Task instructions
Your output should be the entries below, from the first line up to and including the line with "[button] (125, 171)", reproduced exactly and with no other lines.

* * * * * * *

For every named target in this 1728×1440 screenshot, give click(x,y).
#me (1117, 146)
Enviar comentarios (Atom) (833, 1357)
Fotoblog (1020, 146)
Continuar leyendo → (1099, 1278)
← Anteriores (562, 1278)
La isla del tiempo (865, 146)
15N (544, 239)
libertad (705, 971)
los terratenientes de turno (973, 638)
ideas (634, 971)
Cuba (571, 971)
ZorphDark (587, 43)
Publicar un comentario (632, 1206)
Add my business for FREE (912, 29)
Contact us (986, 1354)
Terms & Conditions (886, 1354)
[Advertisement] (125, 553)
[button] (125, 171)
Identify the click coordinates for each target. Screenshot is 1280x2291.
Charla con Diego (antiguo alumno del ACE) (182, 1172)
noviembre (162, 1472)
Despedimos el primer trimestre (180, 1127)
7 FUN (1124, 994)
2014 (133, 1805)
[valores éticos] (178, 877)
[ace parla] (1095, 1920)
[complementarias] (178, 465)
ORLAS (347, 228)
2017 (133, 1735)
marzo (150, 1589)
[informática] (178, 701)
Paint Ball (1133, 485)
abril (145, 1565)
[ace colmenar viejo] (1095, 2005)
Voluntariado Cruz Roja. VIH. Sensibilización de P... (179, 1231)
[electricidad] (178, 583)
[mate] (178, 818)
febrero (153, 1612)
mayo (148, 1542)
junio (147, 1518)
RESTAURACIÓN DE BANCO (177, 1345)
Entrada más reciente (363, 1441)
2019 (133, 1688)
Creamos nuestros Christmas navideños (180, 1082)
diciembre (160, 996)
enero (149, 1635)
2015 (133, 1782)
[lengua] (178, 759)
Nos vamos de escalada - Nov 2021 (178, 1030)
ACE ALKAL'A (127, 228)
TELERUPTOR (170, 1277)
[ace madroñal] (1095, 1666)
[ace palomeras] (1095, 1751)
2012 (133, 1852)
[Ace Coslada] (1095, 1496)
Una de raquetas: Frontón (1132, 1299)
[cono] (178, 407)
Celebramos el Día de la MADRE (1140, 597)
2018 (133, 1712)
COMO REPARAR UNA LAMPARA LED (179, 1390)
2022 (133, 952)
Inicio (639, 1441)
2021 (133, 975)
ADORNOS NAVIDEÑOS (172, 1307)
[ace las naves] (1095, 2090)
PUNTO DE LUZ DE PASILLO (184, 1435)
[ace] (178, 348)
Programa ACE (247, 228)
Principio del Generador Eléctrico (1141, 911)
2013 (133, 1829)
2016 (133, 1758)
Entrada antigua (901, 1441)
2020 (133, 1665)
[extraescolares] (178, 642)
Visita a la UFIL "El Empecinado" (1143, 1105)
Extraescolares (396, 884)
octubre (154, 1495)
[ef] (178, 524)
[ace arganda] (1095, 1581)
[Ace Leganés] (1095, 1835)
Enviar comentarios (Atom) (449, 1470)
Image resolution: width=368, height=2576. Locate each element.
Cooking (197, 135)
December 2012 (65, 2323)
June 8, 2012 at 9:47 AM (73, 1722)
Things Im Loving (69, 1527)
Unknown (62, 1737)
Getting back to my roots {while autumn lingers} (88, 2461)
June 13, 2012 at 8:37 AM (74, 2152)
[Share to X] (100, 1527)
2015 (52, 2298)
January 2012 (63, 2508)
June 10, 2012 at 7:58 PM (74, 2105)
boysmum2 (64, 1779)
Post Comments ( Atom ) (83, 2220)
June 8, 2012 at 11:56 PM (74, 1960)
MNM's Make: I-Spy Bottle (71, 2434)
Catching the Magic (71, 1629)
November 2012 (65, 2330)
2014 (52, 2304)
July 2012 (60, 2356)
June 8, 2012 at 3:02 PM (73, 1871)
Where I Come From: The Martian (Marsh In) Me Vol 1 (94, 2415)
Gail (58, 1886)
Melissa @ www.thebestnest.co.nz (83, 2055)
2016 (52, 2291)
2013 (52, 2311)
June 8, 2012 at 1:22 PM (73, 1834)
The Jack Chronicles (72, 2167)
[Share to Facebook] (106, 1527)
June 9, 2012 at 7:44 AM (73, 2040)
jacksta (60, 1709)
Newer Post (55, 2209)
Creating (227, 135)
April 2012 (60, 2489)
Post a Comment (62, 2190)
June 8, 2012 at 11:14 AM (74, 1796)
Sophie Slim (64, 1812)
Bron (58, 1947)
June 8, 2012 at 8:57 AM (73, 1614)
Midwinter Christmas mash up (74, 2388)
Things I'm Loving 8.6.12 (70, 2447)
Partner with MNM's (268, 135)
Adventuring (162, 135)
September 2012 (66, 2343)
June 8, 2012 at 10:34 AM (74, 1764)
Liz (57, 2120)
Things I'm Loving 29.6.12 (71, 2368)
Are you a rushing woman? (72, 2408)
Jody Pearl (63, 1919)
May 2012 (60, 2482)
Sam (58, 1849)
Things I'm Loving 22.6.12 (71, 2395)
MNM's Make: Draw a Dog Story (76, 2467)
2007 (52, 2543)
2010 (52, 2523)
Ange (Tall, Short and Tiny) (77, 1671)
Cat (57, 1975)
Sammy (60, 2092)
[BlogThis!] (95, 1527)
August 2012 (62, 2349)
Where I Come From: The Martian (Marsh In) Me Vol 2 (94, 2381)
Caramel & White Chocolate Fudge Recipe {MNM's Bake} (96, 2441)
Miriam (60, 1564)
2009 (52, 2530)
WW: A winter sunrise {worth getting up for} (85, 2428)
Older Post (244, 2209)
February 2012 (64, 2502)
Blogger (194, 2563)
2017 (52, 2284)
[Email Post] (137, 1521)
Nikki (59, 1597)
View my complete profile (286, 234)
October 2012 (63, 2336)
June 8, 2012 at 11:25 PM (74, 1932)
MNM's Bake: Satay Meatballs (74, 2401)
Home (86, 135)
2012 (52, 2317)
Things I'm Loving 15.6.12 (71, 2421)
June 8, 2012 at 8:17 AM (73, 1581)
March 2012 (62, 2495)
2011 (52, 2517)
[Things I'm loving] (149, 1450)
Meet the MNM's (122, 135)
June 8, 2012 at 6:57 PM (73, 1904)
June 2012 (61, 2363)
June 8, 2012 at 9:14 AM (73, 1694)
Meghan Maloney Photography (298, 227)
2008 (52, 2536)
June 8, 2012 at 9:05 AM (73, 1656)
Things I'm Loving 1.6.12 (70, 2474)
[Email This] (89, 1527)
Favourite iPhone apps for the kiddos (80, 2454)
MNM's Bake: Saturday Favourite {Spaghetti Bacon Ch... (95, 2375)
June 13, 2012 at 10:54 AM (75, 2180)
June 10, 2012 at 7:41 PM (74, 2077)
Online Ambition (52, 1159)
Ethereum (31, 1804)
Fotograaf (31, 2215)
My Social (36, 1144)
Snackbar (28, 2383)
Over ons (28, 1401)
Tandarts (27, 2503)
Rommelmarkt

* * * * * * *

Solved exercise
For every named target in this 1728×1440 screenshot, give click(x,y).
#me (1117, 146)
Enviar comentarios (Atom) (833, 1357)
Fotoblog (1020, 146)
Continuar leyendo → (1099, 1278)
← Anteriores (562, 1278)
La isla del tiempo (865, 146)
15N (544, 239)
libertad (705, 971)
los terratenientes de turno (973, 638)
ideas (634, 971)
Cuba (571, 971)
ZorphDark (587, 43)
Publicar un comentario (632, 1206)
Add my business for FREE (912, 29)
Contact us (986, 1354)
Terms & Conditions (886, 1354)
[Advertisement] (125, 553)
[button] (125, 171)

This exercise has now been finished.